◆ Tâches à réaliser:
• A. Recopiez le passage du texte sur le litige maritime entre Richardson et Starodubskoe compris entre "[13]Au moment où" et "relation avec Richardson.", inclusivement, en remplaçant "Richardson" par "la société Richardson".
• B. Prolongez le texte sur le litige maritime entre Richardson et Starodubskoe au-delà de sa dernière phrase.

◆ Extrait du document:

L'arbitrage aura lieu à Seattle, dans l'État de Washington (É-U); le président de la chambre de commerce de Seattle sera chargé de désigner les arbitres. Trois (3) arbitres seront désignés et l'anglais sera utilisé dans tous les documents et dans toutes les procédures. Les parties souhaitent exécuter la décision arbitrale à l'amiable. Le tribunal d'arbitrage fondera sa décision sur le contrat en cause.
[12]La remise en état du Yuzhnie Kurily a été achevée en Corée au mois de février 1996 à un coût de plus de 2,9 millions de dollars américains, et a été payée au moyen des avances faites par Richardson en vertu du prêt de remise en état. Lorsque les trois navires ont entrepris leurs activités de pêche dans la mer d'Okhotsk au début de l'année 1996, Starodubskoe a demandé verbalement à Richardson de fournir du mazout et des provisions et Richardson a accepté. Les montants payés par Richardson pour ces fournitures ont été ajoutés au montant de la dette garantie par l'hypothèque, comme l'ont été les montants payés par Richardson en application du contrat de commercialisation pour les frais concernant les techniciens chargés de l'entretien des appareils de traitement du poisson (les techniciens de Baader) nécessaires aux navires. Ces dépenses engagées par Richardson au bénéfice de Starodubskoe ont finalement donné lieu au privilège maritime en cause dans le présent appel.
[13]Au moment où Richardson fournissait les provisions aux trois navires, soit au début du printemps 1996, Starodubskoe vendait la production des navires à des tiers en violation du contrat de commercialisation, plus particulièrement des dispositions de l'addenda à ce contrat, qui prévoyait une cession de toute la production du navire à Richardson en garantie du prêt de remise en état. Richardson a protesté contre ces violations du contrat de commercialisation, mais d'autres transbordements en faveur de tiers et de Richardson ont tout de même été effectués. Finalement, au mois de mai 1996, Starodubskoe a envoyé une télécopie afin de mettre fin à sa relation avec Richardson.

◆ Segment de données:
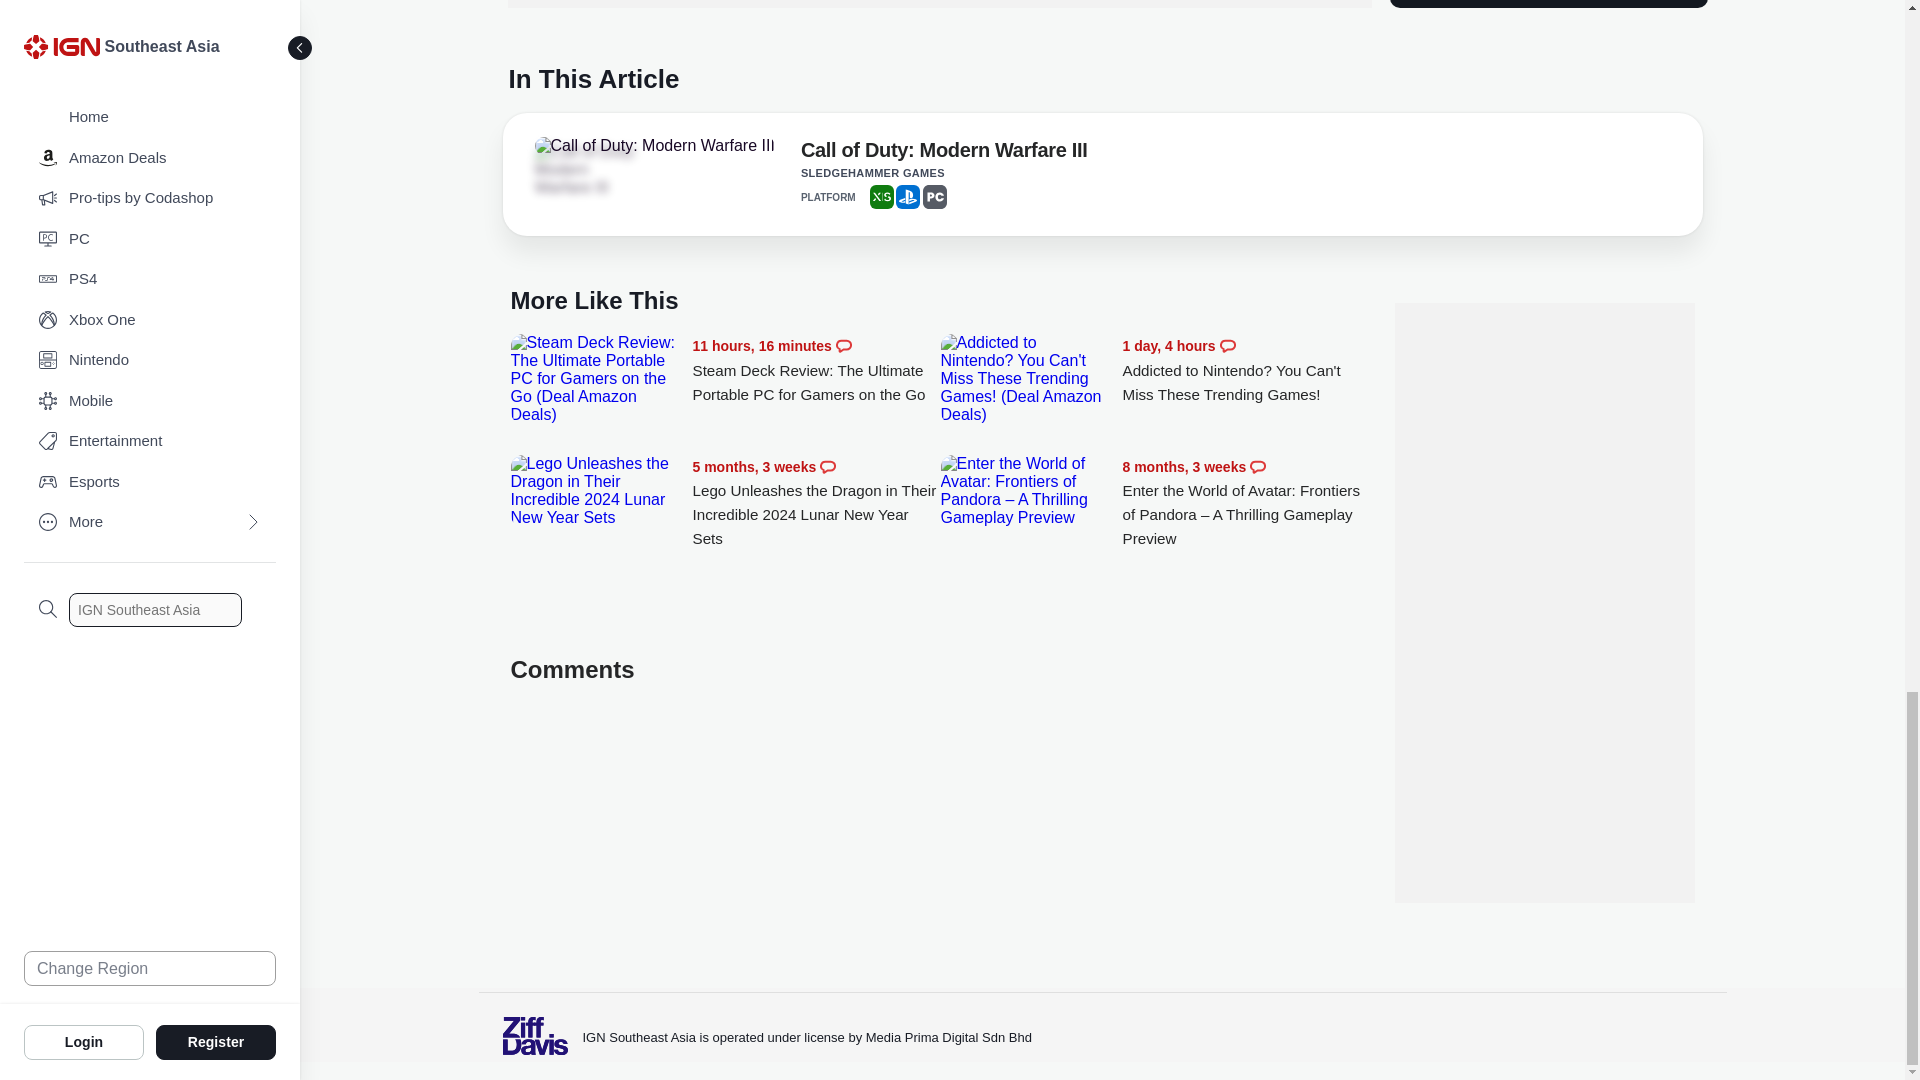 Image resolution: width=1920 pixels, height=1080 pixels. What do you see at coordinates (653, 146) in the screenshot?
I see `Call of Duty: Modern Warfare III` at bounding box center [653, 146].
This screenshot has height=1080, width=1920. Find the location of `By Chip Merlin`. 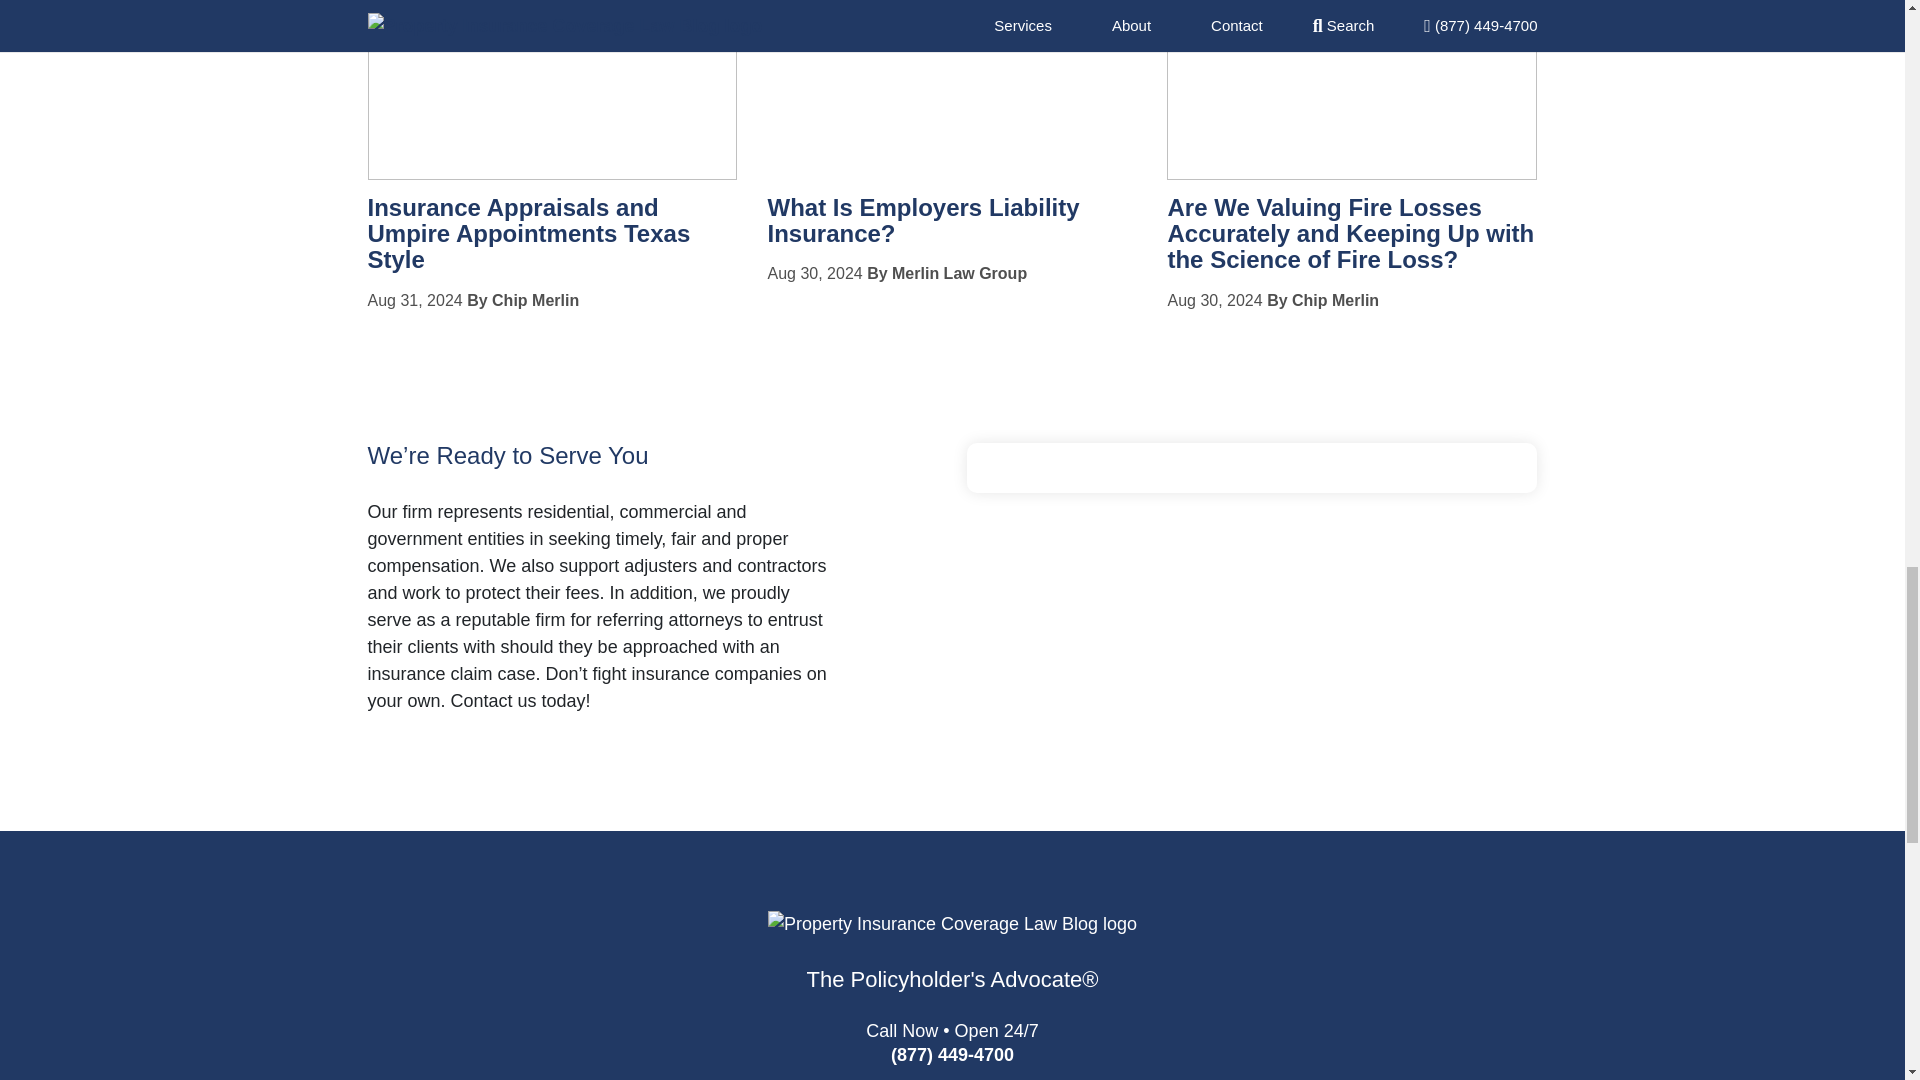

◆ Réponses aux tâches:
• A.
[13]Au moment où la société Richardson fournissait les provisions aux trois navires, soit au début du printemps 1996, Starodubskoe vendait la production des navires à des tiers en violation du contrat de commercialisation, plus particulièrement des dispositions de l'addenda à ce contrat, qui prévoyait une cession de toute la production du navire à la société Richardson en garantie du prêt de remise en état. la société Richardson a protesté contre ces violations du contrat de commercialisation, mais d'autres transbordements en faveur de tiers et de la société Richardson ont tout de même été effectués. Finalement, au mois de mai 1996, Starodubskoe a envoyé une télécopie afin de mettre fin à sa relation avec la société Richardson.

• B.
[14]Le 6 septembre 1996, Starodubskoe a signé une reconnaissance de «dette globale» en faveur de Richardson, d'un montant de 1 828 728,40 $US, mais ce montant n'a jamais été remboursé. Par la suite, Richardson et Starodubskoe ont toutes deux enregistré une faillite dans leur pays respectif. En octobre 1997, l'arbitre chargé de la faillite (sorte de syndic) de Starodubskoe a confirmé que la dette de cette dernière envers Richardson s'élevait à 2 206 344 $US, mais aucune somme n'a été versée à Richardson par Starodubskoe ou en son nom. La réclamation totale présentée par Richardson à Starodubskoe concernant le navire Mys Chikhacheva comprenait les montants suivants:
a. Invoices for fuel supplied to the vessel in a total amount of: $247,017.15
b. Reimbursement to [Richardson] for the cost of Baader Technicians including travel expenses: $28, 916.74
c. Invoices for provisions supplied to the vessels: $17.510.02
d. In respect of commissions on account of product transhipped from the Mys Chikhacheva: $29,678.41
TOTAL $323,122.32
[15]À la suite de la saisie du Mys Chikhacheva, Richardson a obtenu un jugement par défaut contre Starodubskoe devant la Cour américaine de district, à Seattle (Washington), mais n'a pu recouvrer le montant accordé par jugement. La preuve a révélé que Starodubskoe était le bénéficiaire d'un affrètement coque nue consenti par Bering, véritable propriétaire du Mys Chikhacheva. Richardson a entendu parler de Bering pour la première fois au début de la présente action et n'était pas, jusque-là, au courant de son existence ou du fait que celle-ci était propriétaire du Mys Chikhacheva.
[16]À l'instruction, Richardson a renoncé à l'élément de sa réclamation se rapportant aux commissions, d'un montant de 29 678,41 $US. Cependant, le juge Dubé a accueilli la demande de Richardson, faite lors de ses observations finales, visant à modifier sa déclaration pour y inclure une nouvelle réclamation se rapportant à des frais de mouillage d'un montant de 43 525,93 $US, portant ainsi le montant total de sa réclamation à 336 969,84 $US.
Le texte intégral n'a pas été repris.